• No practique excursionismo o senderismo en zonas recién nevadas hasta que el manto de nieve esté asentado.
  • Antes de salir a la montaña, infórmese de la probabilidad de aludes..
  • Las laderas contrarias a las que sopla el viento y las orientadas hacia el sol tienen mayor riesgo de aludes.
  • Si se camina en grupo, aumente la separación entre excursionistas para reducir el riesgo de que un alud los pueda sepultar a todos.
  • Cuando se registra una alta subida de temperaturas, especialmente en primavera, evite transitar por lugares con abundancia de nieve especialmente a las horas centrales del día.
  • Igualmente, aumenta el riesgo de avalanchas y aludes la lluvia caída sobre nieve en polvo.
  • Evite, especialmente, las laderas lisas, sin grandes rocas ni árboles.
  • Camine preferentemente por las partes más altas de las laderas.
  • Si percibe el desprendimiento de un alud, corra en sentido perpendicular a la línea de caída para salir de su trayectoria.

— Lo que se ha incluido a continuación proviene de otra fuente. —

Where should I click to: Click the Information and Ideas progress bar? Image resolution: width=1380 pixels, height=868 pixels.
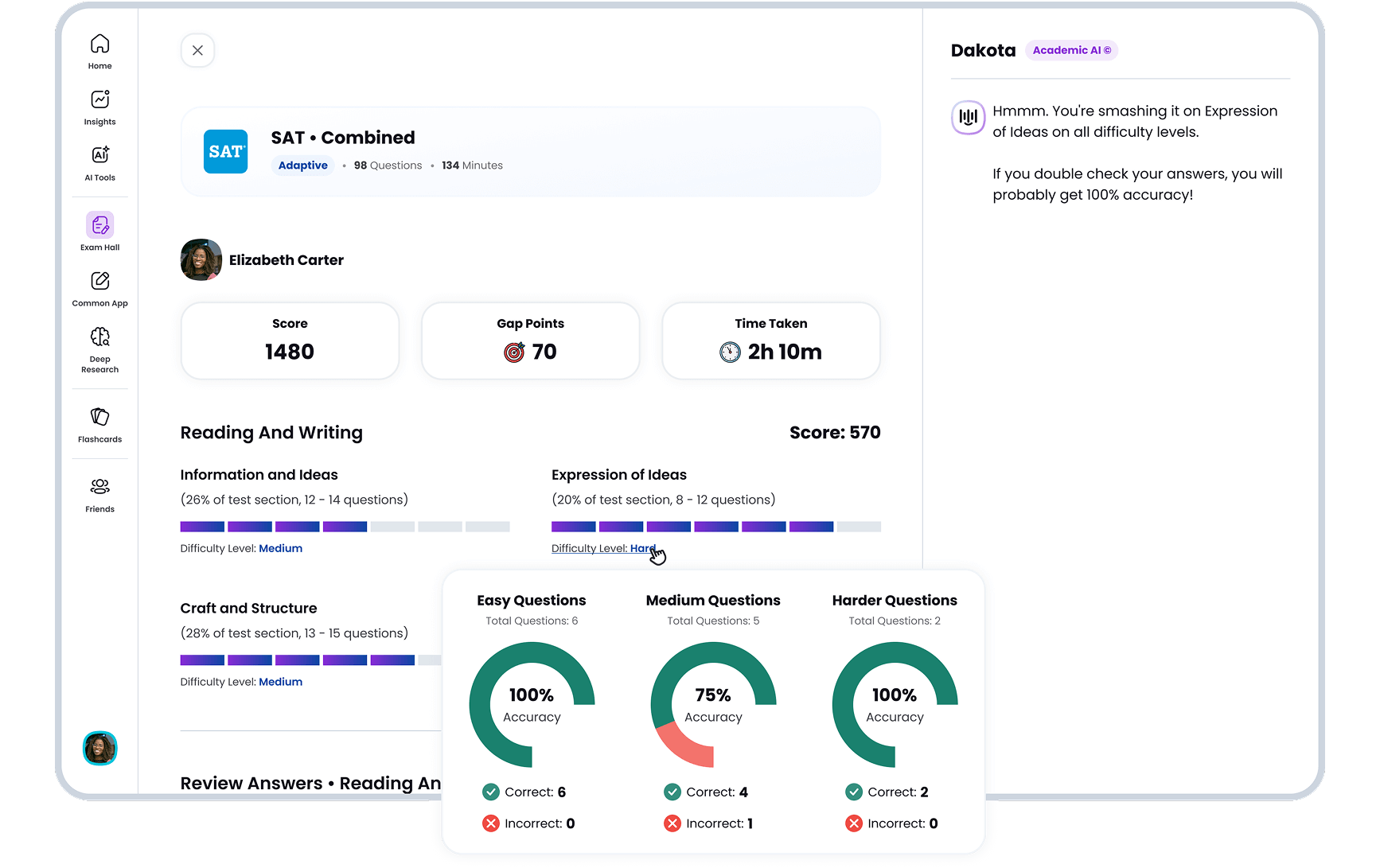345,527
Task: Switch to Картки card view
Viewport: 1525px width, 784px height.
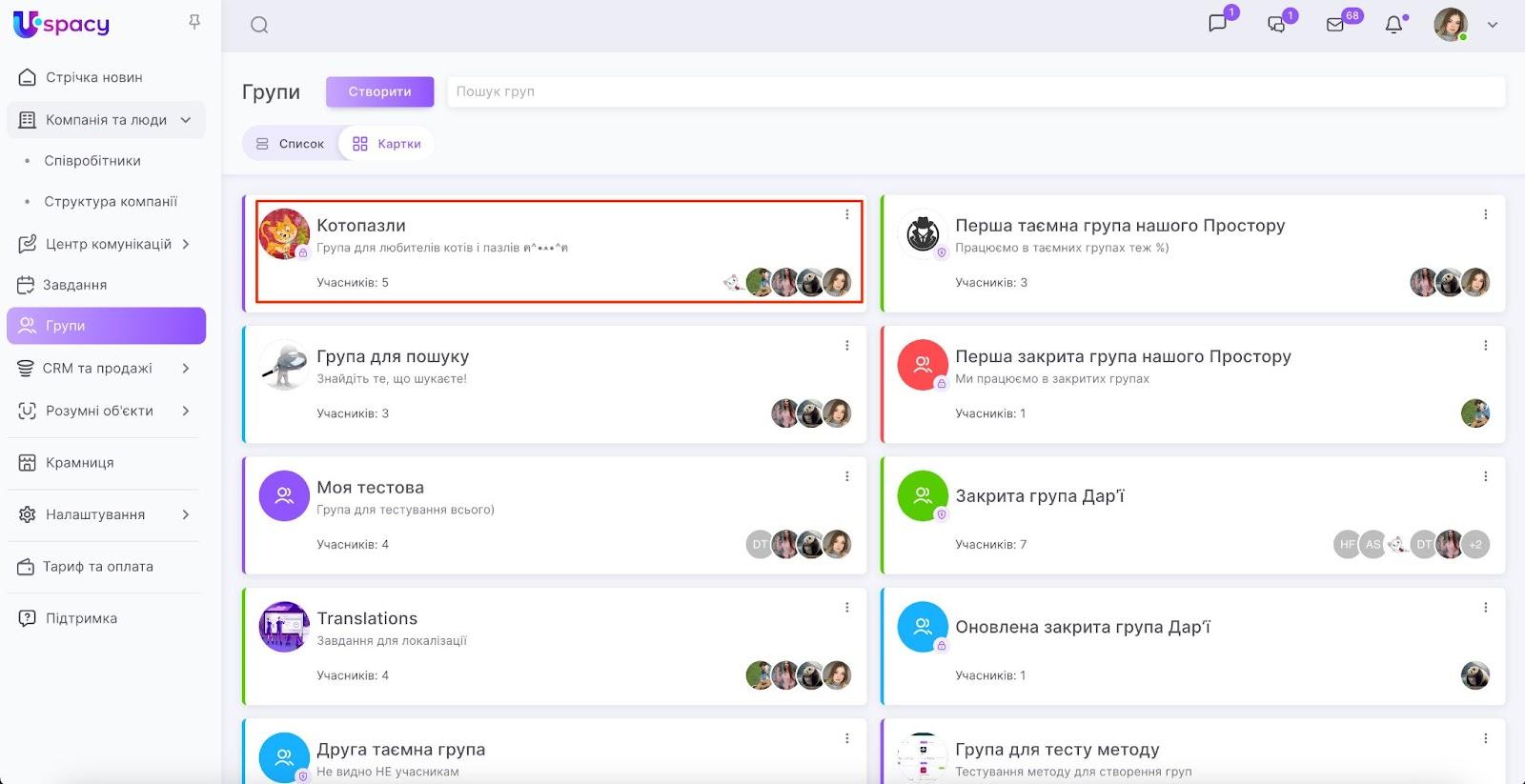Action: [x=387, y=144]
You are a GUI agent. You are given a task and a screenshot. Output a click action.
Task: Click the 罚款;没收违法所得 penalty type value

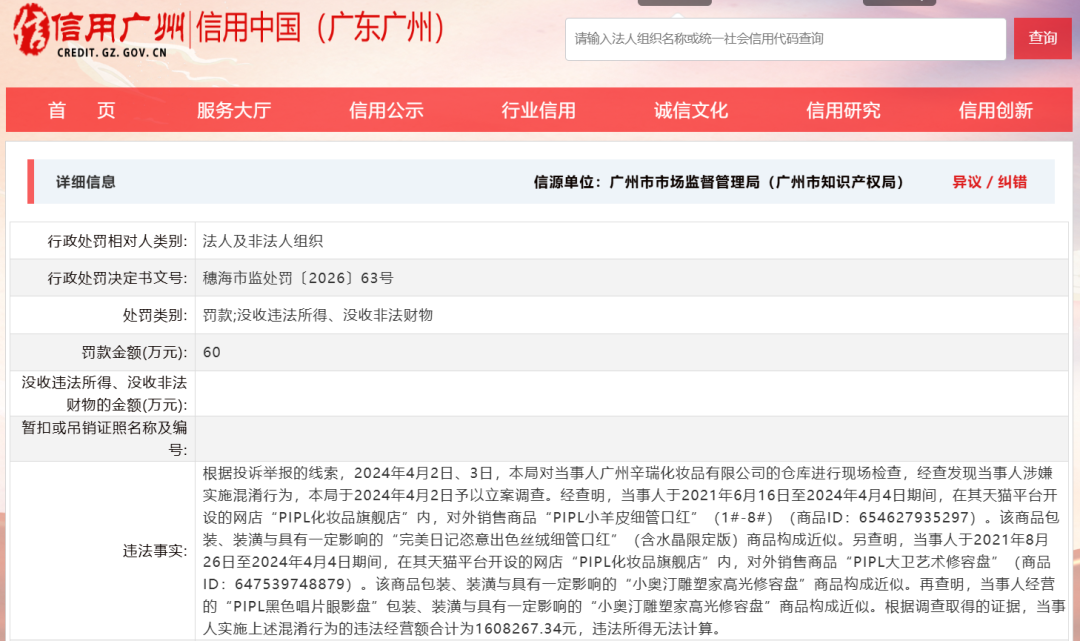(x=317, y=315)
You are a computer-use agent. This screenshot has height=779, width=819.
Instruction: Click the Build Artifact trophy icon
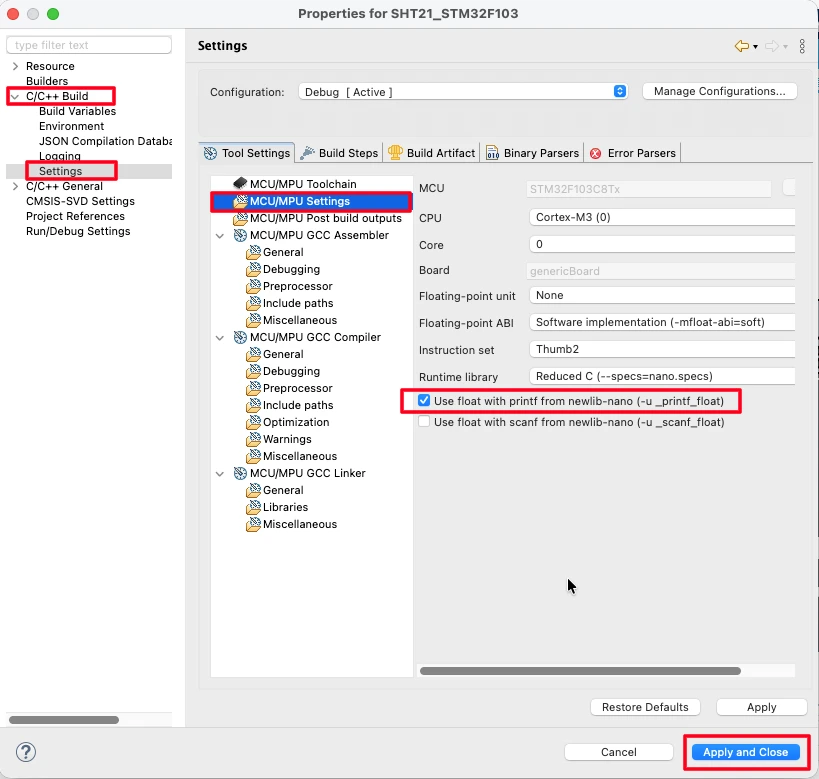pyautogui.click(x=396, y=153)
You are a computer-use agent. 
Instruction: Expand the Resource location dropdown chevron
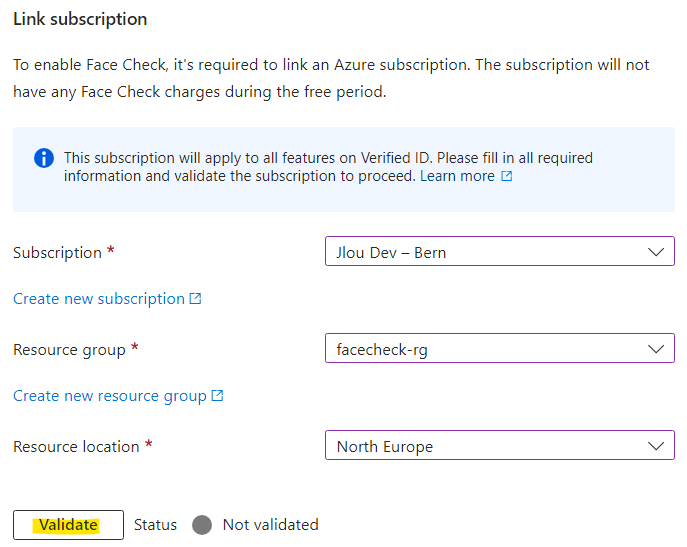656,446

  • Si no consigue salir, intente nadar sobre la nieve que te va cubriendo para intentar mantenerse en la superficie del alud.
  • Cuando note que el alud se va deteniendo sobre usted, adopte la posición de una bola.
  • Cuando perciba que el alud se ha parado, muévase fuertemente para crear a su alrededor con manos y brazos un espacio que le permita respirar.
  • Si  ha perdido la orientación, escupa y la dirección de la saliva le indicará donde está el suelo. Escarbe en sentido contrario en busca de la superficie.